Europe issued a stark warning on Wednesday that Portugal needs to cut its deficit this year, as finance chiefs steeled themselves for investors switching target from Greece. "The Portuguese stability programme is ambitious and quite concrete for the years 2011 to 2013, but additional measures were discussed today and may be needed especially this year," European Commissioner for Economic and Monetary affairs Olli Rehn told reporters in Brussels.
The Portuguese government has said it wants to reduce the deficit from 9.4 percent of output last year - a rise of 6.6 percentage points from the 2008 figure - by 1.1 percentage points to 8.3 percent for 2010. "We have to take into account potential risks of macro-economic and fiscal developments," Rehn said after talks on Portugal's position within the European Commission, saying the "worse than anticipated" 2009 deficit made it imperative to take preventive action.
The government in Lisbon had originally put the 2009 deficit at 9.3 percent.

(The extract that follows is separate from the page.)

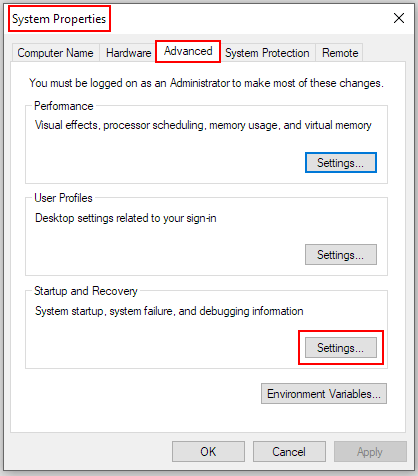Viewport: 418px width, 476px height.
Task: Close the System Properties dialog with X
Action: [x=399, y=18]
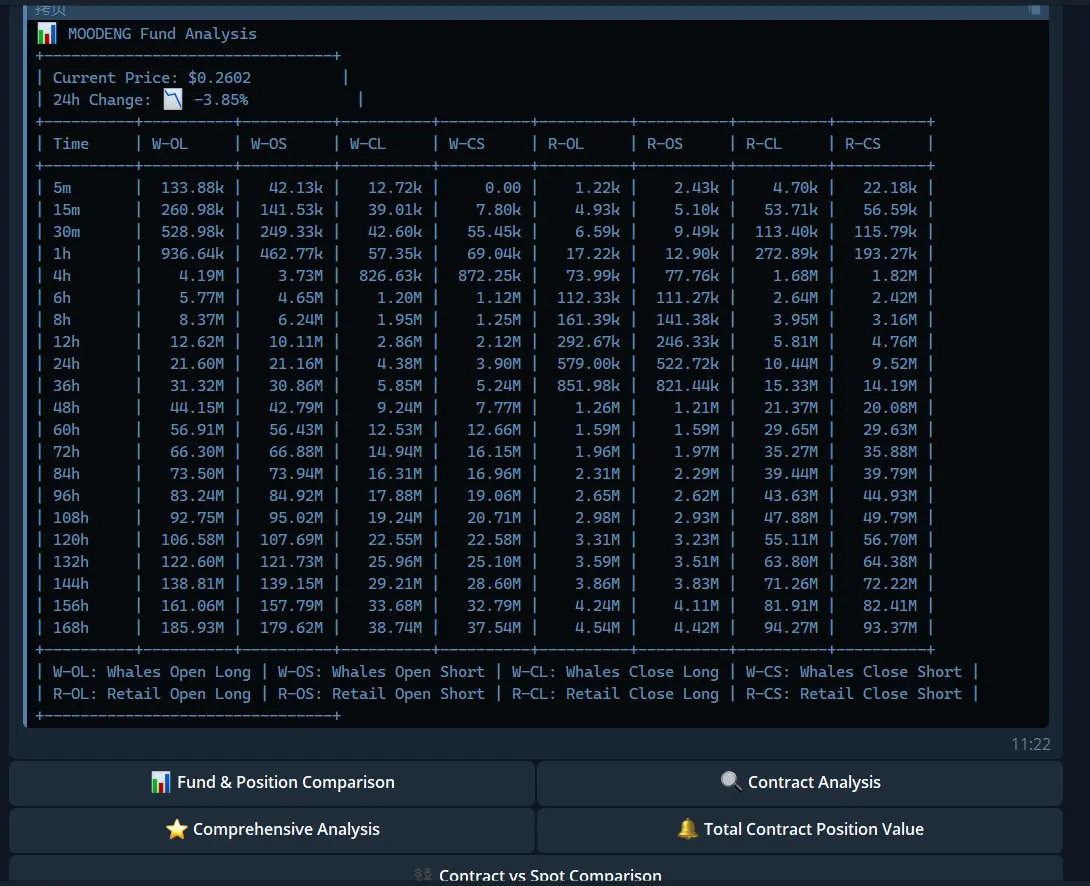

It has targeted 2013 for bringing its national budget shortfall back within euro area limits of three percent of output. European finance ministers on Sunday agreed a 30-billion-euro (41-billion dollars) backstop bailout for debt-stricken Greece, since when analysts have queried whether Portugal and Spain would hit market turbulence.
Asked if flagging up Portugal's problems so soon after attempting to draw a line under those in Athens would not simply inflame markets, Rehn replied that the EU has its "legal and institutional responsibilities." He underlined: "We therefore have no other option than to make the correct and honest assessment of Portugal's stability programme.
"Otherwise, we would not be credible and the situation would be even worse," he said. While analysts have speculated whether the series of loans agreed by partners within the 16 countries that share the euro currency would also be available to other countries whose debts get the better of them, Rehn insisted that funding would not be made easy to obtain.
He said he would outline "disincentives" to those thinking of applying for the financial aid on May 3, when the commission next assesses Greek progress towards meeting its budgetary targets after savage cuts in public expenditure and a slew of tax raises there.
It was a question of "how do we make this safety net of last resort so unattractive that no country voluntarily wants to end up in that situation," he stressed. Portugal has entered a bout of political wrangling since Fitch Ratings agency downgraded Portugal's standing at the end of March, in an echo of the triggers for Greece's debt crisis.
The finance chief for the euro countries, Luxembourg Prime Minister Jean-Claude Juncker, told AFP late on Tuesday that he did not envisage Portugal swimming in the same "choppy waters" as Greece. However, Portuguese Prime Minister Jose Socrates is struggling to obtain the concensus he has sought with opposition parties eyeing weakness ahead of the next presidential election in January next year.